### THE DATA:

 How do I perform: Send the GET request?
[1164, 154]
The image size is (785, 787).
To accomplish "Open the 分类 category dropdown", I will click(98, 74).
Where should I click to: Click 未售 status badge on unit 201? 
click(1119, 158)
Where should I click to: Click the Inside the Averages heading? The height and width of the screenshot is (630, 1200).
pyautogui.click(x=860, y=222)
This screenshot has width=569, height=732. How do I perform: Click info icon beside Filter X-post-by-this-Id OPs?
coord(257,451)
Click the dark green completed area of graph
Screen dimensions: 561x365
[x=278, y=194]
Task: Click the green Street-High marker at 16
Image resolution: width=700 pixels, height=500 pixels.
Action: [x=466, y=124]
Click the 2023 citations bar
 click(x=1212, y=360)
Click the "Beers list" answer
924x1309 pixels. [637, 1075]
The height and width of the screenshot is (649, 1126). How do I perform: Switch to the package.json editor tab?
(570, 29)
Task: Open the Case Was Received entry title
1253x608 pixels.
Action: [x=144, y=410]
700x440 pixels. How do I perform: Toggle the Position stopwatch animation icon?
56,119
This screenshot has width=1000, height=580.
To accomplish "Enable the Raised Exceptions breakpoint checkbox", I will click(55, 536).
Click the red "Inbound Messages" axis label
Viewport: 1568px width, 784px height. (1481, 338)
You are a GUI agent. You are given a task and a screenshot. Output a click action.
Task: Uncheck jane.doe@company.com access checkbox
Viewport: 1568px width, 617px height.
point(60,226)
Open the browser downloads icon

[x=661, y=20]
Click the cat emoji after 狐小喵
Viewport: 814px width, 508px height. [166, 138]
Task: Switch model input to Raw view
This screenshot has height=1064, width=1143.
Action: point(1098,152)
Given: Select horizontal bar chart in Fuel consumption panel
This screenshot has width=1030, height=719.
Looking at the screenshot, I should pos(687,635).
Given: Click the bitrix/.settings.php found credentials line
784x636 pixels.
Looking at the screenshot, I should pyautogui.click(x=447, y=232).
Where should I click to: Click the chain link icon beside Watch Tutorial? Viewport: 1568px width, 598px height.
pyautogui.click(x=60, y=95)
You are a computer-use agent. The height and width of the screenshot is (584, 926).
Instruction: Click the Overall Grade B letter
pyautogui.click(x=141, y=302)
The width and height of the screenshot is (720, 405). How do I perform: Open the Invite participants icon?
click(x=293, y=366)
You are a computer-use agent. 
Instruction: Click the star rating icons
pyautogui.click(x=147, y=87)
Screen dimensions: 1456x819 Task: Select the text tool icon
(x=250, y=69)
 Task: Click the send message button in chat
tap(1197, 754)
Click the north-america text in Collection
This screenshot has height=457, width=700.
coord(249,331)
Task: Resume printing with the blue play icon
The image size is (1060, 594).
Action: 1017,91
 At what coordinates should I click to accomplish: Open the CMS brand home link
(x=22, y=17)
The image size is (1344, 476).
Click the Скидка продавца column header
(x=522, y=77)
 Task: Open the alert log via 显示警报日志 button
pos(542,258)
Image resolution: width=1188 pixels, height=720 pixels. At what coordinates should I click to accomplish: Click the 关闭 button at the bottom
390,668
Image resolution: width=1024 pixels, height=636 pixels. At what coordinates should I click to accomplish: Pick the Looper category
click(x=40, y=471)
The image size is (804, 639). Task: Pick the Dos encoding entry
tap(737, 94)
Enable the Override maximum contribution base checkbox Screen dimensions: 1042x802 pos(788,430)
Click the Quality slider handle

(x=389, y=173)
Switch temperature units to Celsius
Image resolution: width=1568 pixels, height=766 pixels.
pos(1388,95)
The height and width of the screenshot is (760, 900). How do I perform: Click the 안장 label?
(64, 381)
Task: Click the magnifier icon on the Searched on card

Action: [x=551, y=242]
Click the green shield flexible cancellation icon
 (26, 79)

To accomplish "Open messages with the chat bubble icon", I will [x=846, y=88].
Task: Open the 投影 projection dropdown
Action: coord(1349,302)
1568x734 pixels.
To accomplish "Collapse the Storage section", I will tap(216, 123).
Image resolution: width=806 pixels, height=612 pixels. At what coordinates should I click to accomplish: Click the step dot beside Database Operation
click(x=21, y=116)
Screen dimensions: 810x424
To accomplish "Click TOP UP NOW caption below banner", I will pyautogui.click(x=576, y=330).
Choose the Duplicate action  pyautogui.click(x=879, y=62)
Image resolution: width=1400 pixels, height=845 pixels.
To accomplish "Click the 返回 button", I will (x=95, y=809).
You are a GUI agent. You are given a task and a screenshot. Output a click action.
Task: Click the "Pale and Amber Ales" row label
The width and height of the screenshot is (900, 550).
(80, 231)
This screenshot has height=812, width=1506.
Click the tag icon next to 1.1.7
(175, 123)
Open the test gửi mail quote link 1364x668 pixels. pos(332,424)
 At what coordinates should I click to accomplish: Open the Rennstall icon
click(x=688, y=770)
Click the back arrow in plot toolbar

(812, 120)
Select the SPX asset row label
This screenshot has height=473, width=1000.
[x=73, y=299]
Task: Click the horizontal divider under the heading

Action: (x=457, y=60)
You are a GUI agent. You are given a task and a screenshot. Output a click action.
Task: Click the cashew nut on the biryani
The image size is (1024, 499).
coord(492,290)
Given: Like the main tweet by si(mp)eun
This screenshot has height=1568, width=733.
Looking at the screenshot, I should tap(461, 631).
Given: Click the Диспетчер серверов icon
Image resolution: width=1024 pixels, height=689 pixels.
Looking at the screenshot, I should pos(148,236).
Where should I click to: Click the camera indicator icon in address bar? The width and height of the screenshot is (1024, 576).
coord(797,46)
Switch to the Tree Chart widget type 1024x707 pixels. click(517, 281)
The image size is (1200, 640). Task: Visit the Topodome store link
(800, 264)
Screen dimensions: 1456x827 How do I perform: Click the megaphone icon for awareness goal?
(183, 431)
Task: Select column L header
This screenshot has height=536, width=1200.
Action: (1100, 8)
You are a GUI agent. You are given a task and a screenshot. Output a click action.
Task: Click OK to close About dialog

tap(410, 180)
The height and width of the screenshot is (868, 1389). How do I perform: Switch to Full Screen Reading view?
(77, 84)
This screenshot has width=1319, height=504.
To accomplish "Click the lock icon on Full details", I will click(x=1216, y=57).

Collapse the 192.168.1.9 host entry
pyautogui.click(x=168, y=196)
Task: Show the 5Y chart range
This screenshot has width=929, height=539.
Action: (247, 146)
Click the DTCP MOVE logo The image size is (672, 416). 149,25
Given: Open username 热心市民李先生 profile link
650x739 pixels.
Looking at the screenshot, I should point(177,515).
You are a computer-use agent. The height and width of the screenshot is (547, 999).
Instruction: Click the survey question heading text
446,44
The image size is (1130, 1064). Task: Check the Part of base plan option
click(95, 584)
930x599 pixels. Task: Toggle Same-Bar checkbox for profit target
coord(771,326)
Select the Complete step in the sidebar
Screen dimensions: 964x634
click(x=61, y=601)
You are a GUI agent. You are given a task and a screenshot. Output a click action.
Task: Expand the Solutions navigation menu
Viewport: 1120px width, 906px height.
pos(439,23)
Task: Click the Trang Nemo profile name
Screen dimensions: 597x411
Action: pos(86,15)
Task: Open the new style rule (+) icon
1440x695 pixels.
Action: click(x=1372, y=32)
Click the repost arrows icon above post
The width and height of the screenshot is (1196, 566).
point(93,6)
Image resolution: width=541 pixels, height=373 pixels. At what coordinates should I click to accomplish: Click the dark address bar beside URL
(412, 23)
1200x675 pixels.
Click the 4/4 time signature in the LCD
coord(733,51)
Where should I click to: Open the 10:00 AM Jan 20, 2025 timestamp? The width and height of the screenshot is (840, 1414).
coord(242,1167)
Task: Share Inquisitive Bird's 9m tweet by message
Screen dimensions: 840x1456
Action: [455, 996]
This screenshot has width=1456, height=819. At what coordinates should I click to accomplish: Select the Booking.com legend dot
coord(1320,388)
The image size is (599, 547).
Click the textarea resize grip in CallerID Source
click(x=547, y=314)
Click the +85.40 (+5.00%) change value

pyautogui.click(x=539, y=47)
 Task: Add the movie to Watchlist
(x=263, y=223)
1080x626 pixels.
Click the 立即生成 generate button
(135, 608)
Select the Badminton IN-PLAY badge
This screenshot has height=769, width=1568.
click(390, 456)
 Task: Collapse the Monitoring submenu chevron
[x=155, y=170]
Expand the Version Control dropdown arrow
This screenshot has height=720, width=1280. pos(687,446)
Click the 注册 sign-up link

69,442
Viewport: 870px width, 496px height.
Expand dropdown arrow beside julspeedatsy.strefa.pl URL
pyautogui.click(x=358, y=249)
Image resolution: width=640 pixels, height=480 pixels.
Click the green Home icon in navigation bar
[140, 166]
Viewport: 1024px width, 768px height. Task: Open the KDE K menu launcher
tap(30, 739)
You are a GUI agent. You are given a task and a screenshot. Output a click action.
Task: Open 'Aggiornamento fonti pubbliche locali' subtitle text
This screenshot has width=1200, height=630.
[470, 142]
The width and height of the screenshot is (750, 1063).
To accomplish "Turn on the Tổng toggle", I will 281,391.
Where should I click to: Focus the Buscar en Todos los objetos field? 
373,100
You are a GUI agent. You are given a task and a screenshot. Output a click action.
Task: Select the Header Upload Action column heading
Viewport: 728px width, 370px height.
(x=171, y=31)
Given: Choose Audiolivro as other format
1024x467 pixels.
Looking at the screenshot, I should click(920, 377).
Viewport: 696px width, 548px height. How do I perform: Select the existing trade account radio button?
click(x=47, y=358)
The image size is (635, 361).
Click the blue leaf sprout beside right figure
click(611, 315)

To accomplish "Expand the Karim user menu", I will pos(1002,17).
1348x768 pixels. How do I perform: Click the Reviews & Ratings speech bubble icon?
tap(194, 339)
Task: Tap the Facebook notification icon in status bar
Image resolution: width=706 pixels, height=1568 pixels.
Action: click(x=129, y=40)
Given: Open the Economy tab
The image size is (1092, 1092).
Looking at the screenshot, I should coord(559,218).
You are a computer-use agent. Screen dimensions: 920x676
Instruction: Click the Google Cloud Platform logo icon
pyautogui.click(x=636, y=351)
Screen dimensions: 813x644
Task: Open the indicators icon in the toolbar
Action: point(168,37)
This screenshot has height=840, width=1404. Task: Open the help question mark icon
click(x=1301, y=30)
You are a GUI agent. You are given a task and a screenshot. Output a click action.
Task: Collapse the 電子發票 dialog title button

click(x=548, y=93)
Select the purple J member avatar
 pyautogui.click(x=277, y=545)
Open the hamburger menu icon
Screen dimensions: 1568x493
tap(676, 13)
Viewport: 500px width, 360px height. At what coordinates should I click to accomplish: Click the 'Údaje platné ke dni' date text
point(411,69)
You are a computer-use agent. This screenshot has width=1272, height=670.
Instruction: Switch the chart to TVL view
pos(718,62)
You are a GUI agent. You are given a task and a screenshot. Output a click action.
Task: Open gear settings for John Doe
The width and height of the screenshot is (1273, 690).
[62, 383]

### EXERCISE DESCRIPTION:
Each line of the entries where the string "Choose" occurs should be shown.

### ANSWER BOX:
Choose the Duplicate action  pyautogui.click(x=879, y=62)
Given: Choose Audiolivro as other format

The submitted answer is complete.